Sundance Film Festival will require attendees to be fully vaccinated

People stand outside the Egyptian Theater with the marquee reading "Sundance Film Festival."
The marquee of the Egyptian Theater in Park City, Utah, in 2020. Sundance 2022 is scheduled to begin Jan. 20.
(Kent Nishimura / Los Angeles Times)

The 2022 Sundance Film Festival will require all participants attending in Utah to be fully vaccinated. In an announcement released on Tuesday, festival director Tabitha Jackson said, “We are providing this information now to ensure that all in-person participants feel comfortable attending, and can adjust their travel plans if needed.”

The announcement further reads, “As part of our commitment to this community, we will be requiring all participants attending the Festival, or Sundance-affiliated events, in person in Utah to be fully vaccinated ... We will share our full details and processes for health precautions closer to the Festival, including theater capacity along with information on mask-wearing. We will continue to assess other elements of health and safety protocols regularly and in accordance with best practices.”

Sundance 2022 is scheduled to run from Jan. 20 through 30. The 2021 edition of the festival took place virtually and with in-person events in 20 cities across the United States, resulting in viewership numbers reported to be more than 2.5 times larger than the usual in-person festival based in Park City, Utah.


In Tuesday’s announcement, Jackson also noted that the 2022 festival will be larger than the previous year but still with a smaller program than in pre-pandemic years, estimating that around 80 features are expected to play during the festival. Films will play both online and in-person, with screenings in Park City, Salt Lake City and at the Sundance Resort. Online premieres will follow in-person premieres.

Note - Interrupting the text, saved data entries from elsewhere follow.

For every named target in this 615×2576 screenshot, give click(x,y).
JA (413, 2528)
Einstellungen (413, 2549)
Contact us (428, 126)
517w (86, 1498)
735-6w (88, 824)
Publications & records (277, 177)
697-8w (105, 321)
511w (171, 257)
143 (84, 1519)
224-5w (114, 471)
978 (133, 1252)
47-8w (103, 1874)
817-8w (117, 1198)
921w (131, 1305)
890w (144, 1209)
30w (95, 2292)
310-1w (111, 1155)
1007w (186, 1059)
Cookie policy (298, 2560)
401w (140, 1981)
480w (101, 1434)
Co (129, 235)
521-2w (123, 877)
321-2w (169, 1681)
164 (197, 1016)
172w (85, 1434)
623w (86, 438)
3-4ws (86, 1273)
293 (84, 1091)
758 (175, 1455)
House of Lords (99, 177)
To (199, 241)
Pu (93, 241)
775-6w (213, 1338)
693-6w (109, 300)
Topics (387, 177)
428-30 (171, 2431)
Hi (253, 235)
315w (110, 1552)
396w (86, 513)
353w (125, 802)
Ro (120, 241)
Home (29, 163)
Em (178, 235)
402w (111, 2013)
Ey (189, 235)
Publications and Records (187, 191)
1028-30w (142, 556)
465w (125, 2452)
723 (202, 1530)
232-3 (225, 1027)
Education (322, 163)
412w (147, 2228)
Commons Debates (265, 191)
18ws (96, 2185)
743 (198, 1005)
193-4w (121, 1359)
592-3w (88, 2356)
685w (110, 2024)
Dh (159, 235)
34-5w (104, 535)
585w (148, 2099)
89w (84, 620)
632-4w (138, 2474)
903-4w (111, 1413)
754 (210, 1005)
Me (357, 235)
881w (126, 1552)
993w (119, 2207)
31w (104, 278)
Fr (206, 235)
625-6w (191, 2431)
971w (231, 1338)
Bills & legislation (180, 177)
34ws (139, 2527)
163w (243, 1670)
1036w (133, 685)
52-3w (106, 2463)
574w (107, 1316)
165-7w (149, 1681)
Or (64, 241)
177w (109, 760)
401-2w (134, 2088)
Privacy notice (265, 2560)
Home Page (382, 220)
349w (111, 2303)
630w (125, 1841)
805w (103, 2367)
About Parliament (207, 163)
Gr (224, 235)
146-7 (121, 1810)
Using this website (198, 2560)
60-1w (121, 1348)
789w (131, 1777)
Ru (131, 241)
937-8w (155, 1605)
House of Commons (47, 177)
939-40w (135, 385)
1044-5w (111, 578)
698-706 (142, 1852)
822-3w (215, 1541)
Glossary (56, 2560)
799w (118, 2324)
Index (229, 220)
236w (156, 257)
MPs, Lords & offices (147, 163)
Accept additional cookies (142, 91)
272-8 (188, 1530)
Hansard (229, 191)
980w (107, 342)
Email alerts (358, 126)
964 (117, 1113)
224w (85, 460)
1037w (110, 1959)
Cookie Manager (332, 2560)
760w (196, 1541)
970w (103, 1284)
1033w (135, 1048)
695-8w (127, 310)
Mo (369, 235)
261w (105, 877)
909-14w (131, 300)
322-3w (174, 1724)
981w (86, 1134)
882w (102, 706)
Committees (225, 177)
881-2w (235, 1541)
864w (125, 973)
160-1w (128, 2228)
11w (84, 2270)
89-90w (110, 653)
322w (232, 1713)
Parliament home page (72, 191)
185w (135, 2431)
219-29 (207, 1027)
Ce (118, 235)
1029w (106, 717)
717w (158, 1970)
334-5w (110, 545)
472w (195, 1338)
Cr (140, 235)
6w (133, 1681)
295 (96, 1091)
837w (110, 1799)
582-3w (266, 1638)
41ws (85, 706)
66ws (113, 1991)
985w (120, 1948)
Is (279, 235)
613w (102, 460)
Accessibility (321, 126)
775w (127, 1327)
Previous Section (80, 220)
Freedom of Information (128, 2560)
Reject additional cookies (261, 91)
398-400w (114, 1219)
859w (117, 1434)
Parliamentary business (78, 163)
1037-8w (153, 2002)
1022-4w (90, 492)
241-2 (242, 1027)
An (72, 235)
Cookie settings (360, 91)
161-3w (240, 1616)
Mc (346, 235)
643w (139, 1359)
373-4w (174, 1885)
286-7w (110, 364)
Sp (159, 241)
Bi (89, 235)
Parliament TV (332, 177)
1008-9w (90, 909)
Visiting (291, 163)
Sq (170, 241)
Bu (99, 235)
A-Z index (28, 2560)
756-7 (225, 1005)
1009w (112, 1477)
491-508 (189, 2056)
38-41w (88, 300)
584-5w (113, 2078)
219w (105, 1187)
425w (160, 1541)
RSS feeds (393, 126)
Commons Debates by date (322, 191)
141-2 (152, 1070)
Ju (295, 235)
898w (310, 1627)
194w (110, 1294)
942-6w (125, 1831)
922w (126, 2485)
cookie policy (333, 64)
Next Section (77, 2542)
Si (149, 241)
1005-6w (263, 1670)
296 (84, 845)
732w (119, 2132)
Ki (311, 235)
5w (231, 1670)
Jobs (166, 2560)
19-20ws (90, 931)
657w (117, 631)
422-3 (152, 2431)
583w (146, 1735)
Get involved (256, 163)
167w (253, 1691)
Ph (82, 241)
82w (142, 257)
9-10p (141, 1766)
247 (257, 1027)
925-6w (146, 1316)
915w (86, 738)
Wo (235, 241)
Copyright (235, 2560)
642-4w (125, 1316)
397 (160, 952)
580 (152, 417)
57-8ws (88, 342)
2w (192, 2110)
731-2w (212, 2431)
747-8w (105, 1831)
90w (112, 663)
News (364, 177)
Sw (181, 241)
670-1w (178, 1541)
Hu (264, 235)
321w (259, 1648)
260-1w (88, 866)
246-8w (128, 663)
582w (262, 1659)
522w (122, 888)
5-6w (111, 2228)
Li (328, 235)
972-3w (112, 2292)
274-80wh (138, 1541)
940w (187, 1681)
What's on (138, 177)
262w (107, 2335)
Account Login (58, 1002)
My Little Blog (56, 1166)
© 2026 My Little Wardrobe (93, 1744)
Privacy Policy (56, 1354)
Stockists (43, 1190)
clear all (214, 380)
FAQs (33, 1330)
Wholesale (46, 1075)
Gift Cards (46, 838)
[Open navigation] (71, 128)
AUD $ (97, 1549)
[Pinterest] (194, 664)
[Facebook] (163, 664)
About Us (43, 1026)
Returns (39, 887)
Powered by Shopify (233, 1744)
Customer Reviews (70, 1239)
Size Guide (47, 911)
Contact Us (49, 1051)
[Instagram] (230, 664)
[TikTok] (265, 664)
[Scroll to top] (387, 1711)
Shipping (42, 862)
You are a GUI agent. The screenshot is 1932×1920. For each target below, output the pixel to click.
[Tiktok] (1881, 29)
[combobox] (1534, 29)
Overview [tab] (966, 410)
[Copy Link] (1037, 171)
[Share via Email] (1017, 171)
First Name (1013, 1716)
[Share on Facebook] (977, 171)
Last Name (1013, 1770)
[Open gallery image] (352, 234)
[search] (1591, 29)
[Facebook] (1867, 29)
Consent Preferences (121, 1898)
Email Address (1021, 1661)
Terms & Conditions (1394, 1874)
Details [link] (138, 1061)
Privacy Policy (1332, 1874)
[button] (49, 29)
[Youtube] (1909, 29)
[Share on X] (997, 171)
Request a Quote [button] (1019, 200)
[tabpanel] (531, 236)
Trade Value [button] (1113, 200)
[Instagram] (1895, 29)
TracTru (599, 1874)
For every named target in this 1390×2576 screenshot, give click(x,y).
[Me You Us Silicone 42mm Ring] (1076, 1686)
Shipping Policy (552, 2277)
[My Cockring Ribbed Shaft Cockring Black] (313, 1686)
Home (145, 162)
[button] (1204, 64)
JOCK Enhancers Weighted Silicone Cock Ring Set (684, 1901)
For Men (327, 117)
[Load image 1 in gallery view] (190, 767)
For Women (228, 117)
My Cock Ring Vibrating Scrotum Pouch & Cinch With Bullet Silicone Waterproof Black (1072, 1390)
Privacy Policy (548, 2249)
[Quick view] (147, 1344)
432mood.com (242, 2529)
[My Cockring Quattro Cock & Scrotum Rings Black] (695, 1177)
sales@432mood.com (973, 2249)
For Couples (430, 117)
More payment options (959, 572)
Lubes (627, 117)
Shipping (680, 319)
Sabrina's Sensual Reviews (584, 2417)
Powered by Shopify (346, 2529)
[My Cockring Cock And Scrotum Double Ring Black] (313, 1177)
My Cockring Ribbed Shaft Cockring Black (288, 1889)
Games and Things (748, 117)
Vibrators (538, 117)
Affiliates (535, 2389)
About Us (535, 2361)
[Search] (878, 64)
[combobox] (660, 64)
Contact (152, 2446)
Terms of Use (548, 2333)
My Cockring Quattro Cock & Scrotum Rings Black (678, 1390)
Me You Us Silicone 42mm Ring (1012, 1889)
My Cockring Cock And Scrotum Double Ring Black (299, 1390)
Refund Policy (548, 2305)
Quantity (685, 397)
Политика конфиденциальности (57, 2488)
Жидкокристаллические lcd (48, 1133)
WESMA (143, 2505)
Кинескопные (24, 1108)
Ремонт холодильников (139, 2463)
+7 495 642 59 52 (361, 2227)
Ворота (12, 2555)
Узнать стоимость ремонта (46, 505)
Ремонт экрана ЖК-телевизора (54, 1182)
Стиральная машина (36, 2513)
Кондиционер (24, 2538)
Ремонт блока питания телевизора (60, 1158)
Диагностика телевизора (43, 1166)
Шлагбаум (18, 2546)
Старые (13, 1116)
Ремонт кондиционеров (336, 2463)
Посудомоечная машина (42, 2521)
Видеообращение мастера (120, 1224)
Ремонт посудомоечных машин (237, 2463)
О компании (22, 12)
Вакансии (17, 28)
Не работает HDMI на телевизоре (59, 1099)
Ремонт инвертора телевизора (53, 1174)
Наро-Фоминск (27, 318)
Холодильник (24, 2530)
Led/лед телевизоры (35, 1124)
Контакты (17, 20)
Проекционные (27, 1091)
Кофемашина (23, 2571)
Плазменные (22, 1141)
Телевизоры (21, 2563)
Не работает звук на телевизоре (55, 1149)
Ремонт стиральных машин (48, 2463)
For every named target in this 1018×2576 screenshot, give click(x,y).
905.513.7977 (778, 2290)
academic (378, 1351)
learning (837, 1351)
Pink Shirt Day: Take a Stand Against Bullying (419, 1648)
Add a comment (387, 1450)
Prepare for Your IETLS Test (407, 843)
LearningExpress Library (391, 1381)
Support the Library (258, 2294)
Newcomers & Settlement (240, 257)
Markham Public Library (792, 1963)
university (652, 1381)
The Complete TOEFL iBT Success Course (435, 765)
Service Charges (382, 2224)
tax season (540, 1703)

The festival will also again have a series of satellite screenings at up to 10 arts organizations and regional cinemas around the country during the closing weekend.

In the statement, Jackson said, “Since 1985, artists and audiences have gathered at the Festival to affirm the transformative power of independent film and media. And for all of those years, the Festival took place in our home state of Utah… until 2021, when we came together not in a place but in a moment, from places all around the world.”

Jackson added, “In other words: It was Sundance, in a new form.”

Tabitha Jackson speaks onstage at the 2020 Sundance Film Festival - Awards Night Ceremony in Park City, Utah.
Tabitha Jackson speaks onstage at the 2020 Sundance Film Festival awards ceremony at Basin Recreation Yoga Studio on February 01, 2020 in Park City, Utah.
(Matt Winkelmeyer/Getty Images)

Film festivals around the world have all responded to the COVID era in different ways. The recently concluded Cannes Film Festival required attendees from the U.S. to show a negative COVID test from within 48 hours, regardless of vaccination status. The upcoming Toronto International Film Festival will begin just after Canada is scheduled to reopen its borders to fully vaccinated travelers from all other countries.

The Venice Film Festival will recognize vaccination certificates from the U.S., and festival attendees will need to prove they are fully vaccinated, have recovered from a COVID infection or have a negative antigen test in order to enter screenings.

The Telluride Film Festival will also require attendees to provide proof of vaccination. The upcoming New York Film Festival has not yet announced its exact health and safety protocols and requirements.

In an interview with The Times last week, Jackson spoke about planning the 2022 festival after already putting on a COVID-era event in 2021.

“We’re ahead of where we were last year in terms of thinking and understanding, but then we’re still in a pandemic year, so we have to keep flexible,” said Jackson. “[As] it did last year, it gives us a sense of, ‘Well hey, why don’t we just try this?’ Aside from the seriousness of the public health situation, there is something creatively liberating about uncertainty.”